Sunday, March 22, 2015

Pearson, again...

Print Friendly and PDF Today's Albany Times Union has two columns on the first page of the Perspectives section: "A failing grade for tests" by Michelle Adalian and an editorial entitled "The test of Common Core". Both about, essentially, the same topic.

Ms. Adalian is a 4th grade teacher in New York State. You should be aware that buried in the grade 3 through 8 tests in New York is the statement Developed and published under contract with the New York State Education Department by Pearson. 

I wrote about Pearson earlier (see here). My opinion has not changed. Pearson has a vested interest in getting states to go full bore into a "common core". As long as it is a shared curriculum, they stand to profit.
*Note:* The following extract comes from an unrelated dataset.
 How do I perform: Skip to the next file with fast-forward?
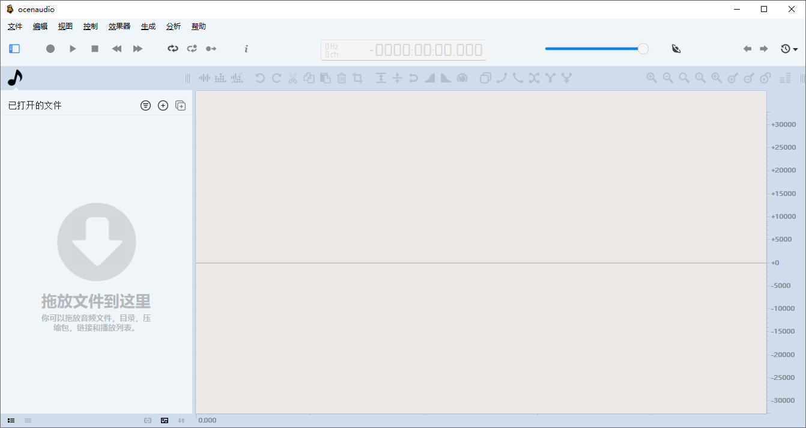tap(138, 49)

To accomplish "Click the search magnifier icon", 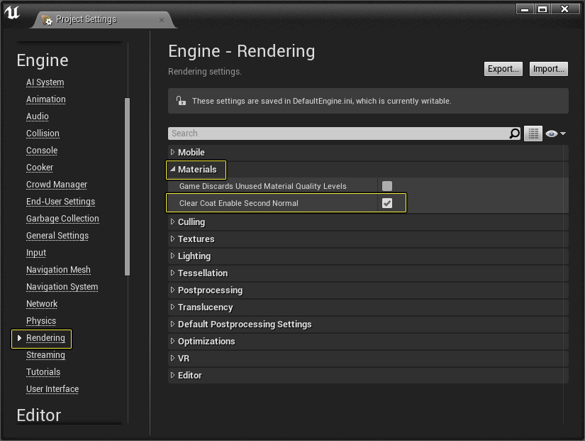I will tap(515, 134).
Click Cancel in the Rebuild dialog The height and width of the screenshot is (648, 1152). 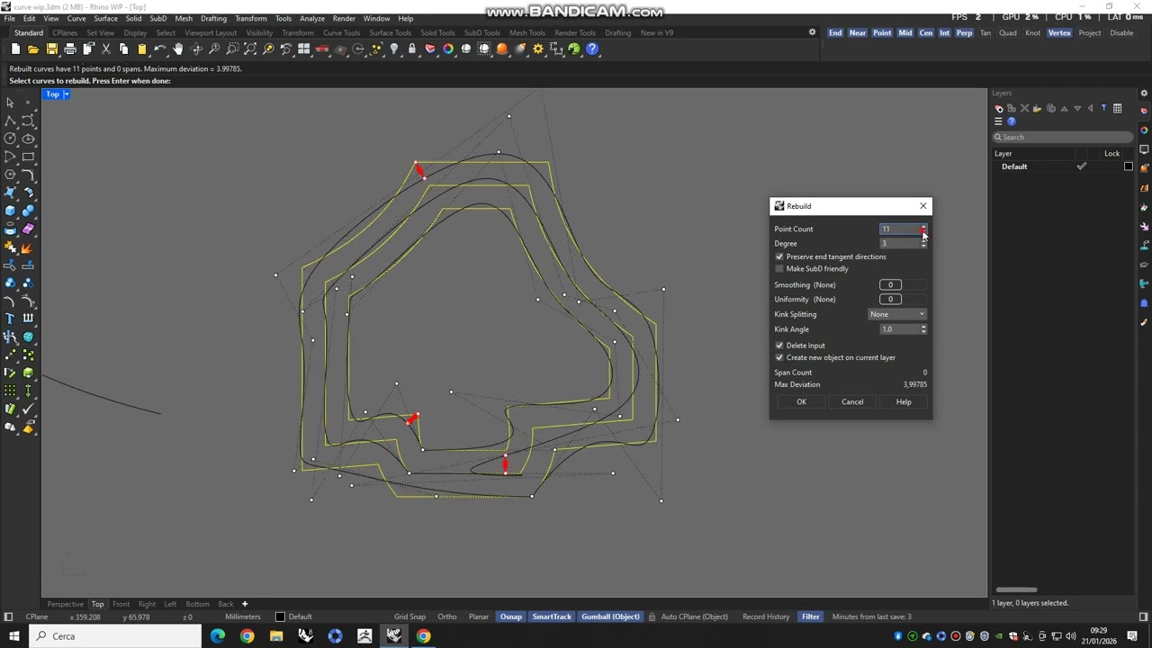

The TU editorial includes this:
The latest tests in question are for aspiring K-12 teachers, who must pass them to qualify for a teaching certificate. Teaching students started taking these tests back in September. Six months later, many are frustrated to still be waiting to find out whether they passed — because the state hasn't figured out what the passing score should be.
The reader should be aware that Pearson Education Inc. creates the teacher tests. In its own words
The New York State Teacher Certification Examinations™ (NYSTCE®) address New York Education Law and Commissioner’s Regulations, which require prospective New York State educators to pass designated tests as a requirement for receiving state certification.
The public should take the time to learn about Pearson's role, and checking out their web "sales pitch" can help. Their push on teacher licensure is here. Getting a sense of their grab into assessments in general, check this out.

Bob Schaeffer is quoted as saying (see here) "In a capitalist society, if there’s a market, somebody will figure out how to serve it. But the corporations reinforce the stupidity of the bad policies of politicians."

Ms. Adalian says in her column "I encourage the powers that be to walk in our shoes."

I would hope and expect that politicians at all levels take the time to learn a lot about the actual schools with which they are playing. When they think they know enough, go and learn more.This hope is largely due to the fact that the only change that can be made in Schaeffer's statement is the removal of "stupidity of the bad".

Pearson has too much power and it was given to them blindly.

Disclaimer: there is greatr merit to the idea of a common core curriculum in this country. But it should be managed much much much much much much much better.